*** Opening Task inputs ***
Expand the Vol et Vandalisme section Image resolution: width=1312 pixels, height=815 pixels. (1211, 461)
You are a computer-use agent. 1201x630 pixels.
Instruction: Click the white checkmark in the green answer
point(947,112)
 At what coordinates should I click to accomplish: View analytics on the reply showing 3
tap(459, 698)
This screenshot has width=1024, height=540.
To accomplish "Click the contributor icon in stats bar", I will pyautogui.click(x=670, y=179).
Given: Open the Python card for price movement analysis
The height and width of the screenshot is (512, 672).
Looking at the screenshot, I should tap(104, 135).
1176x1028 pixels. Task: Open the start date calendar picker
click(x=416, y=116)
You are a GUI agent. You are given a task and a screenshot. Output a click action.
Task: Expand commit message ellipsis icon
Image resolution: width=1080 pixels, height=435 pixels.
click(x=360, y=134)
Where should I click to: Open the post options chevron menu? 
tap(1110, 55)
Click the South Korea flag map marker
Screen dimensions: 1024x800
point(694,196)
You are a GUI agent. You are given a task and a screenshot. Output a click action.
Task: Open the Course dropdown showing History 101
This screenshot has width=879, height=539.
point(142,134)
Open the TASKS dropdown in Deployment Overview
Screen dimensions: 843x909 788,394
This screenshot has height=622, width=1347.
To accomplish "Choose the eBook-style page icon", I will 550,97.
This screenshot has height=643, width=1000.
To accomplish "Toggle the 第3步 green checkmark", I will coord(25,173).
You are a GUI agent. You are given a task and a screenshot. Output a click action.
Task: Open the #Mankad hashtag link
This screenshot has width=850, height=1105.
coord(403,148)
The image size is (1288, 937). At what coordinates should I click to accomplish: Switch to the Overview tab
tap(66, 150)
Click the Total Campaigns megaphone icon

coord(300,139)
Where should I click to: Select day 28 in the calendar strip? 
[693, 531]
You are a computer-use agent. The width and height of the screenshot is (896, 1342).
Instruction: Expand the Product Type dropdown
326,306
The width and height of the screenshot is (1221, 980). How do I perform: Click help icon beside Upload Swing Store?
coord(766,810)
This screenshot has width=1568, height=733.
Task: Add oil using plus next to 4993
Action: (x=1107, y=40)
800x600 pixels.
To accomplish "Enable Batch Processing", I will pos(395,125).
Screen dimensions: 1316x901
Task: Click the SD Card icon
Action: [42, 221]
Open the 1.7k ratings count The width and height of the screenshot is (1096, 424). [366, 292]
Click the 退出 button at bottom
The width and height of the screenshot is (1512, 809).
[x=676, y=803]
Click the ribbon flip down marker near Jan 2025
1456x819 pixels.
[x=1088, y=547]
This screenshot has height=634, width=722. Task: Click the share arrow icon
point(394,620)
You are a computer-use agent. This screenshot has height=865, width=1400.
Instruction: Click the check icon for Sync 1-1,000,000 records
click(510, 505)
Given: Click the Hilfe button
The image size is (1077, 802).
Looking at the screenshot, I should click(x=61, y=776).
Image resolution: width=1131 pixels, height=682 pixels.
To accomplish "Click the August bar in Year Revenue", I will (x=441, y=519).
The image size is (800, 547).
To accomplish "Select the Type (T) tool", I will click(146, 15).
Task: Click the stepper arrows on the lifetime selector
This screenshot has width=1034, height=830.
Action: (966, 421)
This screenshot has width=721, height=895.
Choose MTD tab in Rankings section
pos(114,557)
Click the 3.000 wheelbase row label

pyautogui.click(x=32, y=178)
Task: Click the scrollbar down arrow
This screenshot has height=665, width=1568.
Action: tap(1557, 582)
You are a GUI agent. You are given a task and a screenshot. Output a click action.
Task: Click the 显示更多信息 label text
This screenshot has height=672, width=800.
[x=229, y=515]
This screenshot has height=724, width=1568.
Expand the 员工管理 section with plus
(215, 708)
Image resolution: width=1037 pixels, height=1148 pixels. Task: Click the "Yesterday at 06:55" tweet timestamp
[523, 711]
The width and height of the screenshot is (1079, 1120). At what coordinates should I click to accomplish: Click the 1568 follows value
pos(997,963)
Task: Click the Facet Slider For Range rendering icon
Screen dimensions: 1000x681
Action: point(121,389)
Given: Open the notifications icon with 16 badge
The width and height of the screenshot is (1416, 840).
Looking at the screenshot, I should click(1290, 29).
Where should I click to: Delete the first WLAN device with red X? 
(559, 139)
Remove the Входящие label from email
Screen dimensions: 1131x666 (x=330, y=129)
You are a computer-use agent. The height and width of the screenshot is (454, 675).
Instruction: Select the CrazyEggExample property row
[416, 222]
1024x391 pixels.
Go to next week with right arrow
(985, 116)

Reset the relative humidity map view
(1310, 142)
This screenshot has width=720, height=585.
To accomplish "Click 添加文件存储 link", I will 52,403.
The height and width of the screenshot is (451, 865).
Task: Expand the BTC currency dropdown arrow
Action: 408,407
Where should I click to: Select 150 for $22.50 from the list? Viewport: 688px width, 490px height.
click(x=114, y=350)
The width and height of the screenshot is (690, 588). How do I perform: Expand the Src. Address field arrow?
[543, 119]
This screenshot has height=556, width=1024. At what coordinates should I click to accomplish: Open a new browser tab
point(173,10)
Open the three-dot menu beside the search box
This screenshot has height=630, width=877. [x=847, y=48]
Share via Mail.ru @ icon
*** Closing Task inputs ***
(Problem description)
What you return must be the lines from the line holding "The width and height of the screenshot is (1416, 840)." through the final line of the material, word for word, and nothing more.

(Response to the exercise)
The width and height of the screenshot is (1416, 840).
Looking at the screenshot, I should click(1290, 29).
Where should I click to: Delete the first WLAN device with red X? 
(559, 139)
Remove the Входящие label from email
Screen dimensions: 1131x666 (x=330, y=129)
You are a computer-use agent. The height and width of the screenshot is (454, 675).
Instruction: Select the CrazyEggExample property row
[416, 222]
1024x391 pixels.
Go to next week with right arrow
(985, 116)

Reset the relative humidity map view
(1310, 142)
This screenshot has width=720, height=585.
To accomplish "Click 添加文件存储 link", I will 52,403.
The height and width of the screenshot is (451, 865).
Task: Expand the BTC currency dropdown arrow
Action: 408,407
Where should I click to: Select 150 for $22.50 from the list? Viewport: 688px width, 490px height.
click(x=114, y=350)
The width and height of the screenshot is (690, 588). How do I perform: Expand the Src. Address field arrow?
[543, 119]
This screenshot has height=556, width=1024. At what coordinates should I click to accomplish: Open a new browser tab
point(173,10)
Open the three-dot menu beside the search box
This screenshot has height=630, width=877. [x=847, y=48]
Share via Mail.ru @ icon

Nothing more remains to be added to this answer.